Traffic injuries are no accident. Like other public health concerns, they are preventable through data driven solutions. In NYC, traffic injuries, which include injuries among pedestrians, bicyclists, motorcyclists, and motor vehicle occupants, are a leading cause of injury-related hospitalizations and emergency department visits.
In February 2014, NYC launched “Vision Zero”, an action plan to reduce injuries and deaths on city streets. Vision Zero is a multi-agency effort, incorporating road engineering, traffic enforcement, community outreach and education, and policy work to make NYC streets safer.
Traffic Safety and the Environment
Many factors contribute to traffic injuries, including human, vehicle and environmental factors. The built environment influences traffic injury outcomes by shaping the actions of road users, which can prevent crashes from happening, as well as mitigating the effects of crashes, when they do happen. Built environment features, such as road design and traffic calming strategies include: pedestrian islands, signal timing, separated bicycle paths, speed humps and bumps, signage, and more. Environmental interventions can be tailored for a community’s specific needs to improve traffic safety and reduce injuries.
About the Data and Indicators
Rates of traffic injuries provided here are based on all live transportation-related injury discharges from a NYC hospital and include emergency department visits and hospitalizations among residents and non-residents of NYC. Neighborhood data are based on zip code of residence for NYC residents only who were discharged from a hospital located in NYC. Crash locations are not available in these data.
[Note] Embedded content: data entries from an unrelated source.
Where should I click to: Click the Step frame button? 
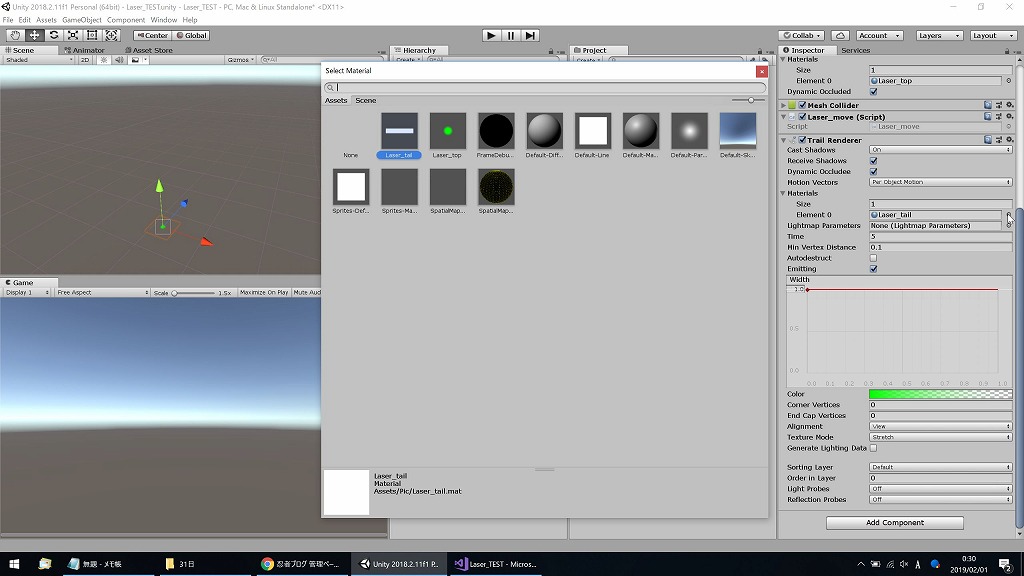click(x=530, y=35)

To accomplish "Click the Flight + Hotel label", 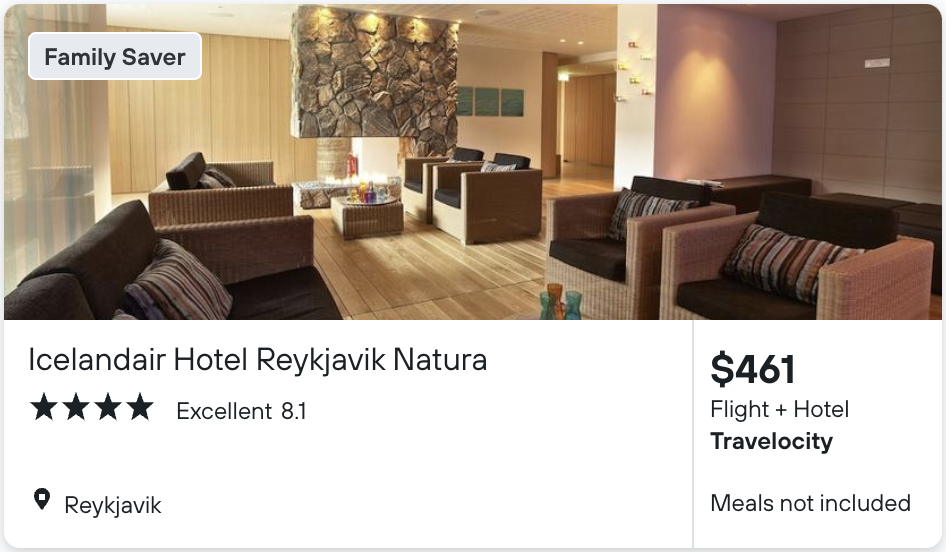I will 779,409.
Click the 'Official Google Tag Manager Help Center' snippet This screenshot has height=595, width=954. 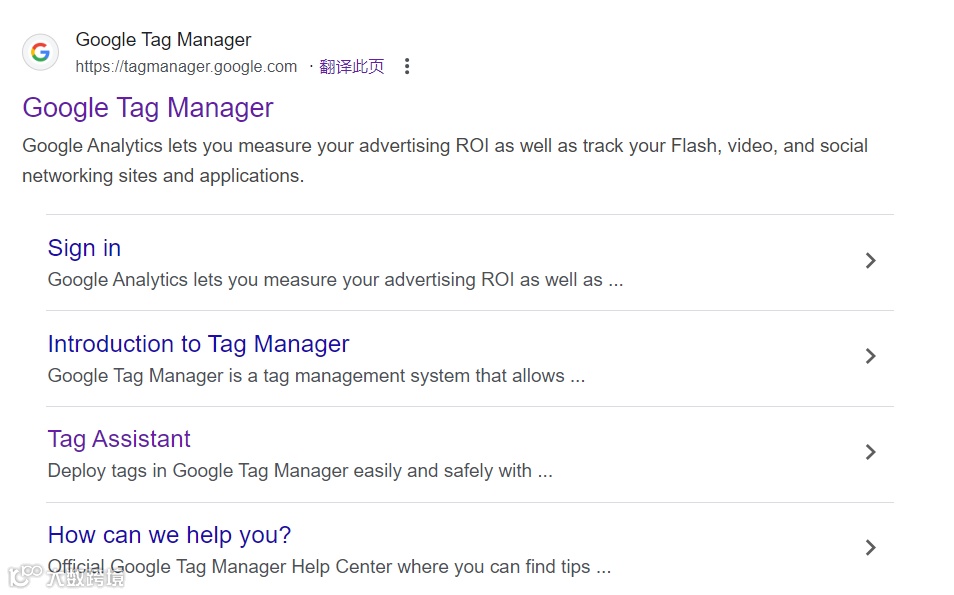pos(329,567)
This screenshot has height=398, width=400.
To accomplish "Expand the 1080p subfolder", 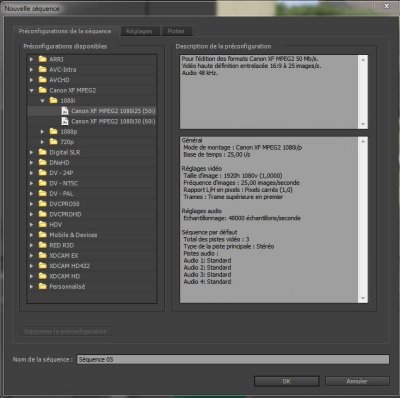I will click(42, 132).
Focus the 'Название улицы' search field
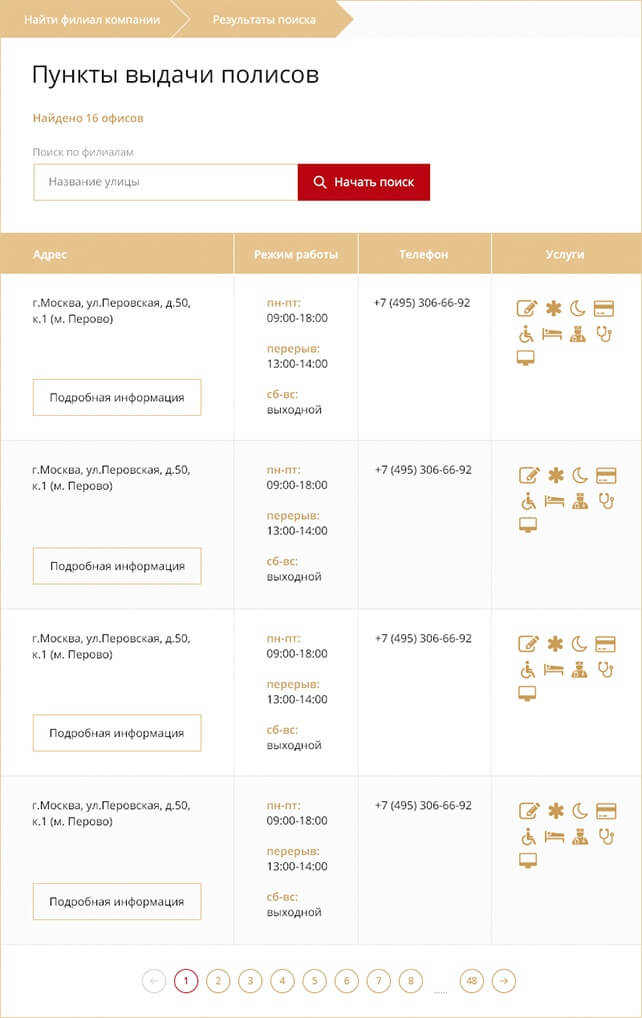The image size is (642, 1018). pos(165,182)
Visits to emergency departments and hospital stays reflect injuries that require immediate medical treatment. Minor injuries not treated at a hospital are not captured through emergency department and hospitalization data. Data were obtained from the New York State Department of Health Statewide Planning and Research Cooperative System (SPARCS). Transportation-related injuries are defined by the International Classification of Diseases, Clinical Modification (ICD-10-CM) and were recently revised. The revisions largely pertain to injury-related diagnostic codes including those that capture transportation-related injuries, allowing for better diagnosis. The Centers for Disease Control and national epidemiologists provided guidance to DOHMH for enumerating new injury codes. Because the two ICD systems differ in how they classify injuries, current data and previously posted data are not comparable. Data prior to 2016 are not shown because they use the older coding ICD-CM schema.
- Drivers should pay attention while driving and yield to pedestrians crossing the street. Obey the speed limit. Never drink and drive, text and drive, or talk on a cellphone while driving.
- Pedestrians should cross at intersections with the light, listen for traffic, look both ways, and put away phones or other distracting mobile devices.
- Cyclists should wear a helmet and ride predictably, with the direction of traffic.
- Community-based organizations, schools, policy-makers and others can advocate for continued safety engineering improvements to NYC’s roadways, promote traffic safety in their education and outreach activities, and support increased enforcement for traffic safety.
Traffic injuries are preventable. Everyone can play a role in making our streets safer.